Thursday, May 29, 2008

My Stylus

My stylus, currently, is a shard from a SNES, harvested by a combination of hammering, levering, and just pulling really hard.

One day, you'll get pissed off that you don't have an inline head bit, too, and you'll resort to this for opening up your Nintendo consoles.

On this occasion, I had smashed open the yellowing grey box to extract it's Audio Processing Unit, a small metal box manufactured by Nintendo's favorate hardware partner, Mitsumi, which features the SPC700 processor (S-SPU), a special purpose DSP (S-DSP), two 32K SRAM chips by Sharp and Hitachi, and a NEC Digital/Analogue converter. It's rather hard to believe how unusually sophisticated and advanced the SHVC-SOUND module is.

The SPC700, specifically, is an interesting piece of hardware. It's a somewhat simple microprocessor with six registers and 250 opcodes, with addressing for at least 64K, and running at 1024Hz. It's part in the APU team is to load instructions into it's internal RAM and execute it. Since the SNES' APU is just a glorified wavetable MIDI device, it's one megahertz speed is on par (most MIDI data transmission rates are set to 1MHz by default).

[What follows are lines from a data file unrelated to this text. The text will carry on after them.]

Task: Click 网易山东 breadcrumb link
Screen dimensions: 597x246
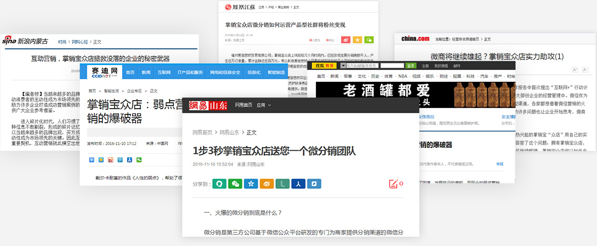Action: 229,132
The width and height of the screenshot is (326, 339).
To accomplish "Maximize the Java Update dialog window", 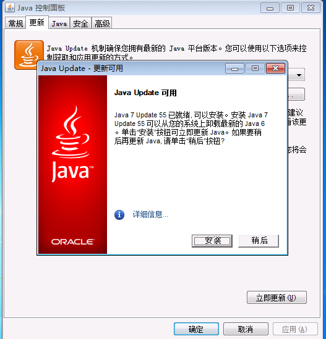I will click(x=255, y=69).
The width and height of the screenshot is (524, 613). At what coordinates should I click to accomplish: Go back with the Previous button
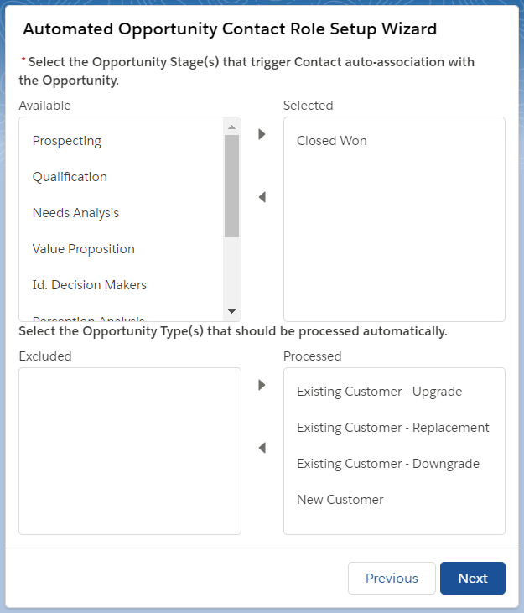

Most people will hear "the SPC700 was designed by Ken Kutaragi" and instantly turn into a Sony fanboy. For those of you who walk this path, I kick you. The SPC700 is, in essence, a really fancy sequencer. It takes note data and delivers it to the S-DSP when it needs to be played. The real genious is the DSP itself.

The S-DSP was, apperently, not designed by Ken Kutaragi, but by some poor peon who got backstabed by Kenny when he decided to hide the poor man's name from the public (and maybe kill him. I wouldn't doubt it if he did, too; he's just that freaky). The S-DSP is capable of storing its samples in a compressed form, making the minimal amount of SRAM three or four times more useful; it produces eight seperate channels of independant pitch, pan, and gain, all being controlled by individual ADSR envelopes, echo, and various digital filtering effects. The S-DSP is, in a single word, "Bomb."

So, I smashed apart my SNES (don't worry, it was broken anyway) for this litttle box. My plans for it? A PC interface for hardware sound synthesis (or is it sequencing? the line is somewhat vague there) Now, I can use those SPC music packs that have traversed the web to play awesome music, like the soundtracks to Chrono Trigger and Actraiser. If I can learn anything about hardware design, I may even be able to make a standalone music box out of it. The box only needs 5V, and (supposedly) Basic Stamps are easy to program. Now all I need is money and time.

SUMMER VACATION!

1 comment:

Anonymous said...

Dude, I have at least five inline head bits. Also i'm finaly assembling my own computer, with a 64 bit cpu, 4 gigs of ram, geforce video card, and a whole lot of other shit i'll im you about. As for the sony fanboys, wasn't sony supposed to make an addon for the SNES know as the PSX? and for the music box, Check out 8 bit weapon.

Dude update me please on your progress.